PROVIDED DATA:

-=-=-

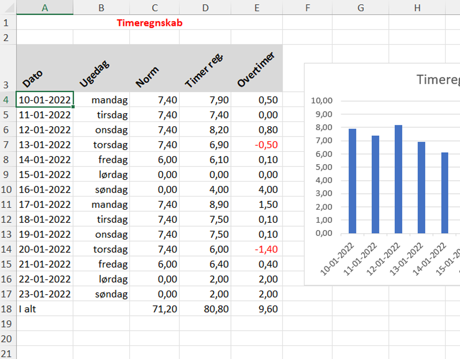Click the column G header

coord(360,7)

-=-=-

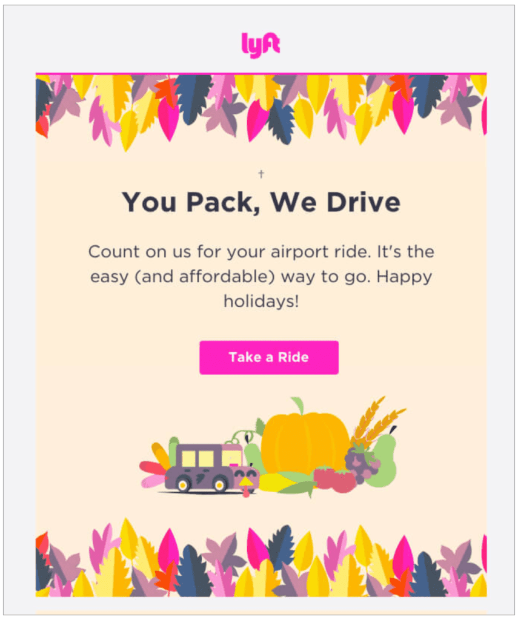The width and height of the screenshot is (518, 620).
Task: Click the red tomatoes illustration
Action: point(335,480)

-=-=-

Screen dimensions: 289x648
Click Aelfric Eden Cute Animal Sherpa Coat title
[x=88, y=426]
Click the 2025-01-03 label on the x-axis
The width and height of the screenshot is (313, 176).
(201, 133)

-=-=-

WHAT THE TASK REQUIRES:
Rewrite the records starting at the line that contains "The width and height of the screenshot is (518, 620)." and ending at the line that contains "Action: point(335,480)", replacing "tomatoes" with "peppers" and keeping everything else the same. Leave the pictures out of your answer.

RESULT OF THE EXERCISE:
The width and height of the screenshot is (518, 620).
Task: Click the red peppers illustration
Action: point(335,480)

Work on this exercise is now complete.